A propos des penchants de Darius Milhaud, n'a-t-il pas lui-même précisé : "Il est devenu fervent zélateur de Satie et moi je n'ai jamais crié : A bas Wagner !". En fait, l'ambivalence germanico-latine de l'oeuvre d'Honegger est sa marque distinctive fondamentale, celle qui permet le mieux d'appréhender sa signification profonde.
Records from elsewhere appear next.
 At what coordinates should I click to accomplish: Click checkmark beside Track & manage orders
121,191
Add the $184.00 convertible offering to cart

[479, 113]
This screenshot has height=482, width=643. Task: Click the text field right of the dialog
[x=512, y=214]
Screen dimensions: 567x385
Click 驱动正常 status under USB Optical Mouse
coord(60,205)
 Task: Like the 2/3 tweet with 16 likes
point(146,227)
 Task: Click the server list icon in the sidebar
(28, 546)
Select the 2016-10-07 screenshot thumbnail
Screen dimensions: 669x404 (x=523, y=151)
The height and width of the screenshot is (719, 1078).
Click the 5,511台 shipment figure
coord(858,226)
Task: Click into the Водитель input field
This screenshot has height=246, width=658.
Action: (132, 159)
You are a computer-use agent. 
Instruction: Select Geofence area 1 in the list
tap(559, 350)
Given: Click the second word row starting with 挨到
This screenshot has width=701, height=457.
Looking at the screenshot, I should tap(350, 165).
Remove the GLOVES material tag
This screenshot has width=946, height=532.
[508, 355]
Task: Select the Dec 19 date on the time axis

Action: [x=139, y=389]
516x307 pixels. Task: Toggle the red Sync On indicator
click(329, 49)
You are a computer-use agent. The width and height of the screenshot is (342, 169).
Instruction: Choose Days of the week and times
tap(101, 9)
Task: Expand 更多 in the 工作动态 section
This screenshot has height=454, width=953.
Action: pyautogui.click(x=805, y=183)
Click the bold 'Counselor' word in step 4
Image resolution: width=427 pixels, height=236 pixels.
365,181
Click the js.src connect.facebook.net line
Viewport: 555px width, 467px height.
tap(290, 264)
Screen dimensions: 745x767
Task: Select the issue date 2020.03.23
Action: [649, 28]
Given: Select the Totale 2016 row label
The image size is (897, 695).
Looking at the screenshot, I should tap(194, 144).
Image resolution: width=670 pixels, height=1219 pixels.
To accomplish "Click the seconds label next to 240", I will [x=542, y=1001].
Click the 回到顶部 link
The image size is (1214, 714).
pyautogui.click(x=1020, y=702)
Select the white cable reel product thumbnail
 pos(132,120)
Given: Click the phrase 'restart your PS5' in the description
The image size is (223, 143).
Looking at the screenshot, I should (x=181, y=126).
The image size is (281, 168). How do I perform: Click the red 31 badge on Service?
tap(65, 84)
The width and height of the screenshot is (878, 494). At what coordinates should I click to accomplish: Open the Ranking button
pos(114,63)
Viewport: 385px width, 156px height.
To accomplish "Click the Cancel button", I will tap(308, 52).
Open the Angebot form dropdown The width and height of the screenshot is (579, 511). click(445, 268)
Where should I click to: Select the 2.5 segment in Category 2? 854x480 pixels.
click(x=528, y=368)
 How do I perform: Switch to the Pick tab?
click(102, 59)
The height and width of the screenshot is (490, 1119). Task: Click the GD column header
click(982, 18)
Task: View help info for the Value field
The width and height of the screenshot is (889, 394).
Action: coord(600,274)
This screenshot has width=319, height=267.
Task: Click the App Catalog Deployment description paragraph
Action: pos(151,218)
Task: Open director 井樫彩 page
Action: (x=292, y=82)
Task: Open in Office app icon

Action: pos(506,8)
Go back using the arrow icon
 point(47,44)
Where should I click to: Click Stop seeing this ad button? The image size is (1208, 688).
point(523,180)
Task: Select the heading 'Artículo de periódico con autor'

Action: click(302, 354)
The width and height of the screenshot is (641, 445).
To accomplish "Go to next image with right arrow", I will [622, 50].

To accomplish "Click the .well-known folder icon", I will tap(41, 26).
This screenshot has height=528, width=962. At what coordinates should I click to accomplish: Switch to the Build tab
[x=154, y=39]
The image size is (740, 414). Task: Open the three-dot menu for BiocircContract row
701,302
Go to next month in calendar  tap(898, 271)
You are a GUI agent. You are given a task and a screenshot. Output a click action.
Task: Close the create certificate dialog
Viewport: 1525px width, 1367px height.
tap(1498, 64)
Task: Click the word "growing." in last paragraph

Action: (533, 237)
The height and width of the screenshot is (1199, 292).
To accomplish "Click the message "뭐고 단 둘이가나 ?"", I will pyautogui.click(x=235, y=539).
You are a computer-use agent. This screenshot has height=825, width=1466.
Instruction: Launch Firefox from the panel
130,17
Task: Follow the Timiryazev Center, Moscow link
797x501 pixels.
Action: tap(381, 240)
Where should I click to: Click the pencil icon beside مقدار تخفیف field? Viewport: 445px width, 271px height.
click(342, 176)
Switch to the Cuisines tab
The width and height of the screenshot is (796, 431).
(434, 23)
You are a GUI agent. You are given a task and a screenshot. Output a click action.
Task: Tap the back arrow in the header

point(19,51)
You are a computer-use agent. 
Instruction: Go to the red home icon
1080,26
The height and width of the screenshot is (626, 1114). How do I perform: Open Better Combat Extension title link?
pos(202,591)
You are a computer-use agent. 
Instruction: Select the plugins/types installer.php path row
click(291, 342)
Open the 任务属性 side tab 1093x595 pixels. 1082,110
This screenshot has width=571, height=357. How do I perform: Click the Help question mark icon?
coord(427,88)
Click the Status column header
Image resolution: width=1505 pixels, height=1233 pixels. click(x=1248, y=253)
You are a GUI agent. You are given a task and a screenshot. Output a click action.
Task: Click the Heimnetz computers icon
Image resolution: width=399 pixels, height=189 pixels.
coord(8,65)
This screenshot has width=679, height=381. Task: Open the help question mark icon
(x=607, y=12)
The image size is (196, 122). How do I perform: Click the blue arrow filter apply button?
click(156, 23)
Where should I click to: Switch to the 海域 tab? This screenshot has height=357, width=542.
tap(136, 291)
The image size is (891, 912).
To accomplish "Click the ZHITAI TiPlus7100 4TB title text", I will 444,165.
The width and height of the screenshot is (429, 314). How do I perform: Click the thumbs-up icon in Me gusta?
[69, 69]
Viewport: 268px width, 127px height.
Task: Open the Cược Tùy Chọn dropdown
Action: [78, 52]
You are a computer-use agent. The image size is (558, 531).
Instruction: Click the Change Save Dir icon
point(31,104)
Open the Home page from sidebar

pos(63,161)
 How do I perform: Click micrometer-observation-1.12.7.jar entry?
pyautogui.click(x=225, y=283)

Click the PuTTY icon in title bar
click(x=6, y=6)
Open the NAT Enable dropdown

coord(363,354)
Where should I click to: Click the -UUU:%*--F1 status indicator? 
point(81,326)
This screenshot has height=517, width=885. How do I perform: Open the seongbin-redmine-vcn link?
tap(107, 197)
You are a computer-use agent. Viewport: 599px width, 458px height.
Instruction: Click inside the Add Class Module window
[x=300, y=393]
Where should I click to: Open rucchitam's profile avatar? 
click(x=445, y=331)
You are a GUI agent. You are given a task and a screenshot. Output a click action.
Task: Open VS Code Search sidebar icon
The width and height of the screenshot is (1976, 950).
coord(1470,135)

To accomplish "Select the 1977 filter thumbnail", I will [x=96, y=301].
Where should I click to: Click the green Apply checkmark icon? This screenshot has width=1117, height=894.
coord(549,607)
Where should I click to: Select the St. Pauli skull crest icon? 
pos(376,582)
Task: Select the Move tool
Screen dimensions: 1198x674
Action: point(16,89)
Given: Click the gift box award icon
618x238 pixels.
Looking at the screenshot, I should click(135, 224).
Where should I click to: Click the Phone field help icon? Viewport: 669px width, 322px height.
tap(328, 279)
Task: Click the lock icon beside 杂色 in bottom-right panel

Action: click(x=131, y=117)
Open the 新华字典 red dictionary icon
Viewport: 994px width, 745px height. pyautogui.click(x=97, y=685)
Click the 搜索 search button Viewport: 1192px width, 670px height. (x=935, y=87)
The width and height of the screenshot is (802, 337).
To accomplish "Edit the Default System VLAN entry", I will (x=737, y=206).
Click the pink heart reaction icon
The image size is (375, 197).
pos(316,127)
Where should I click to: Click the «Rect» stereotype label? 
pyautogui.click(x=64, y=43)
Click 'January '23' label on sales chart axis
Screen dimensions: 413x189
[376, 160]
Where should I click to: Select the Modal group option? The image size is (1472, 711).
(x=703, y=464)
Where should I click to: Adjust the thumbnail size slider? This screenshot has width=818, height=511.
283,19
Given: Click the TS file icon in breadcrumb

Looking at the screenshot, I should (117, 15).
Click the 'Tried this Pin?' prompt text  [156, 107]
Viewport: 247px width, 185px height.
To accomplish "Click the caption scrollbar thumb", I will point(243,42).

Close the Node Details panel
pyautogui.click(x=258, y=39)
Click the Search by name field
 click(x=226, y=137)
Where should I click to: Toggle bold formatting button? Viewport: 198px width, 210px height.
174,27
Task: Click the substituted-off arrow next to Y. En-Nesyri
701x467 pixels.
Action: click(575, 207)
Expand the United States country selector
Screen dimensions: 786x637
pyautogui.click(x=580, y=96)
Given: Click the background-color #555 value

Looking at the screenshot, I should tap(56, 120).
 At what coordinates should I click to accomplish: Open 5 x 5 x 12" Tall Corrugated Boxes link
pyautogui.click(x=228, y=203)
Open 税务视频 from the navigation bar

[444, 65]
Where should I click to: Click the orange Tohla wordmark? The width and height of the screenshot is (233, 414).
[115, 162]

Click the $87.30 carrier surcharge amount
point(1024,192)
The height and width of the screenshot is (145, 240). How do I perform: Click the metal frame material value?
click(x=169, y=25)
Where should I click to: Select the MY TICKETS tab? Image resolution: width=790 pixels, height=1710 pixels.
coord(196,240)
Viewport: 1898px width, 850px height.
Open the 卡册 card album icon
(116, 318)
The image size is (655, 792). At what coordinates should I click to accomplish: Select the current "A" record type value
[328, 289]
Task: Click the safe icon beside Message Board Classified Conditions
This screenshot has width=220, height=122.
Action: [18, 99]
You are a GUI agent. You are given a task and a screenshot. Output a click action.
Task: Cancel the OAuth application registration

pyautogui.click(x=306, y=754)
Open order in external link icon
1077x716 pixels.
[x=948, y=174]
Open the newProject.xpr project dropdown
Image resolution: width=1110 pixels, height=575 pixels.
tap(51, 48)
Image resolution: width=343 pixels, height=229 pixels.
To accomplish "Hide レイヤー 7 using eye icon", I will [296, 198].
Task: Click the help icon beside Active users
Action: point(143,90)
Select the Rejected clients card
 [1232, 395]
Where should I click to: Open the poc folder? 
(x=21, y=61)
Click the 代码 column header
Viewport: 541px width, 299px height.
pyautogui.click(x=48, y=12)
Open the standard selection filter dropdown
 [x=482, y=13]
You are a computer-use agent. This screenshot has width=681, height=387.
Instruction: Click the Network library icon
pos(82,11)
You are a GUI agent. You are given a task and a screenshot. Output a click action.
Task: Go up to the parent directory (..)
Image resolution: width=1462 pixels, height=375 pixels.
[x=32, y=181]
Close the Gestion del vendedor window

Le deuxième point qui doit retenir notre attention, c'est celui des sources de l'art honeggerien. Celui-ci s'alimente avant tout auprès de trois grands modèles. le premier est le Cantor de Leipzig : "J'ai une tendance peut-être exagérée à rechercher la complexité polyphonique. Mon grand modèle est jean-Sébastien Bach." Le deuxième est le maître de la symphonie, Beethoven ; c'est de lui qu'Honegger tient les développements savamment conduits et les constructions solides : "J'attache une grande importance à l'architecture musicale que je ne voudrais jamais voir sacrifiées à des raisons littéraires ou picturales". Wagner est la troisième référence : c'est lui qui l'incite à se tourner vers les grandes fresques lyriques où passe un souffle émotionnel puissant. Au fond, tout comme Alban Berg avec qui il a des affinités certaines, Honegger est un romantique impénitent. Cette triple influence restera tout au long de la carrière du compositeur une toile de fond intangible. Mais des éléments latins viendront en infléchir le contenu.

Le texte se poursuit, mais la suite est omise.